Herr Dr. Nieszery, wenn Sie sagen, drei Monate vor den Landtagswahlen ein solches Thema zu diskutieren, sage ich Ihnen, dann müssen wir drei Monate vor den Landtagswahlen die Arbeit hier im Landtag einstellen.
(Dr. Norbert Nieszery, SPD: Aber wann wollen Sie denn das Gesetzgebungsverfahren machen, rein technisch? Erzählen Sie mal!)
(Dr. Norbert Nieszery, SPD: Doch, ich begreife das. Aber alles das, was wir hier beschließen, fällt der Diskontinuität anheim. Das wissen Sie doch, Sie sind doch nicht erst seit gestern hier im Landtag! Reine Polemik!)
Es geht hier nicht um die Einleitung eines Gesetzgebungsverfahrens, Herr Dr. Nieszery. Es geht um einen offenen Dialog in den Fachausschüssen des Landtages.
(Dr. Norbert Nieszery, SPD: Dann müssen Sie das in der nächsten Legislatur wieder diskutieren! – Zuruf von Vincent Kokert, CDU)
(Beifall vonseiten der Fraktion DIE LINKE – Dr. Norbert Nieszery, SPD: Dann werden wir das in der nächsten Legislatur wieder diskutieren.)
Liebe Kolleginnen und Kollegen, wir wollen ins Gespräch kommen und Fragen erörtern. Hier eine kurze Auswahl …
(Vincent Kokert, CDU: Sie haben doch geschrien und ich habe Ihnen zugehört. – Zuruf von Dr. Norbert Nieszery, SPD)
Erstens. Sollte die Todesfeststellung und die erste Leichenschau nicht durch Fachärzte der Rechtsmedizin oder auf diesem Gebiet nachweislich qualifizierte Ärzte durchgeführt werden?
Drittens. Brauchen wir eine Klarstellung, dass und unter welchen Voraussetzungen auch sarglose Bestattungen möglich sind?
Fünftens. Sollen wir die Fristen für Erdbestattungen verkürzen, um religiösen Bedürfnissen zu entsprechen?
Sechstens. Sollten Bestattungsunternehmen und Bestattungsfahrzeuge zertifiziert sein, um qualitativen Mindestanforderungen zu entsprechen?
Siebtens.
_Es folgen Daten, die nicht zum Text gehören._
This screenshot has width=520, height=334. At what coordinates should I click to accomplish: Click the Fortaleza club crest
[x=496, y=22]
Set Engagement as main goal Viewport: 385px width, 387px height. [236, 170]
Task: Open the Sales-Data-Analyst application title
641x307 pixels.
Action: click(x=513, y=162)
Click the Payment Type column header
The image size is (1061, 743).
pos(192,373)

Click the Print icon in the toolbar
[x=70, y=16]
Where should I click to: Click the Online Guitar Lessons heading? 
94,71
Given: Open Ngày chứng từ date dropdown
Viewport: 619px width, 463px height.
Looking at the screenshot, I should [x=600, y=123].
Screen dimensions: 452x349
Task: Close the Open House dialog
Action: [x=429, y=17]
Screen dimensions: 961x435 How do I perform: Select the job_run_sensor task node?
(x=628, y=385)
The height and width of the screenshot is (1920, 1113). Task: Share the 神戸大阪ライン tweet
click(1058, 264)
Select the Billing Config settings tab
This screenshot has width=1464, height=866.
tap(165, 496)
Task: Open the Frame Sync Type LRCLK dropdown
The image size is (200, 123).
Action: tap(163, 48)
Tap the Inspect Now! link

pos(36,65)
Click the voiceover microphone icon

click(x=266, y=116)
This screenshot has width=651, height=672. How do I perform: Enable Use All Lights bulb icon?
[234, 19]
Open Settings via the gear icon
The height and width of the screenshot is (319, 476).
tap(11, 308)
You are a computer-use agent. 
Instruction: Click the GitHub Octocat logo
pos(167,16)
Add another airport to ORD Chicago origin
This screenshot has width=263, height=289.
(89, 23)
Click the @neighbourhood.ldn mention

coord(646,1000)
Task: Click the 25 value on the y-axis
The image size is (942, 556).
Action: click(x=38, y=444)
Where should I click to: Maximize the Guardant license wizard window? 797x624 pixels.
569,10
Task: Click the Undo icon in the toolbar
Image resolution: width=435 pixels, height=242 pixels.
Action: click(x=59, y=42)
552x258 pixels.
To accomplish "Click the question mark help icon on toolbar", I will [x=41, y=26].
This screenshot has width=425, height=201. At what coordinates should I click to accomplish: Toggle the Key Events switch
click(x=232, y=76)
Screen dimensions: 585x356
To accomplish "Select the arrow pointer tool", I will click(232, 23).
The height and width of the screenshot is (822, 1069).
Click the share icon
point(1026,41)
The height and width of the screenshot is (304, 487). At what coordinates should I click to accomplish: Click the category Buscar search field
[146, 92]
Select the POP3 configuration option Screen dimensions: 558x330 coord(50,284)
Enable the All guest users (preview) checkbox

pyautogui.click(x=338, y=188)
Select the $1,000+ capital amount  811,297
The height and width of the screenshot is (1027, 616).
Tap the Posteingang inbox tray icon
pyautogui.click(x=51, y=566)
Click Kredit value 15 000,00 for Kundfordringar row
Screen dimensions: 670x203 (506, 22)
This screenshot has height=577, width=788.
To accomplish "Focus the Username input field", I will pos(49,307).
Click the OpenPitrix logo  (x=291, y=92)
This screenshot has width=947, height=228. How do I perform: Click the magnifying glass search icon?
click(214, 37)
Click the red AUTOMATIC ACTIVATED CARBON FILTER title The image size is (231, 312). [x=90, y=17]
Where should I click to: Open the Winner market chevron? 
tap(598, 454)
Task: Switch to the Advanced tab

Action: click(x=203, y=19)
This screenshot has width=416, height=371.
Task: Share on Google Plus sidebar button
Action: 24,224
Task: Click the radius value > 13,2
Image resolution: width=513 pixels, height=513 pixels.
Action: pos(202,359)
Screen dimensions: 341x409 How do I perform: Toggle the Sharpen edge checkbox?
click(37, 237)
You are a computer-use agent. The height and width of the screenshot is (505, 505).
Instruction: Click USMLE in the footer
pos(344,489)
Brauchen wir eine gesetzliche Grundlage dafür, dass die Friedhofsträger zum Erlass von Satzungen ermächtigt sind, die festlegen, dass nur Grabsteine und Grabsteinfassungen verwendet werden dürfen, die fair gehandelt und ohne ausbeuterische Kinderarbeit hergestellt wurden?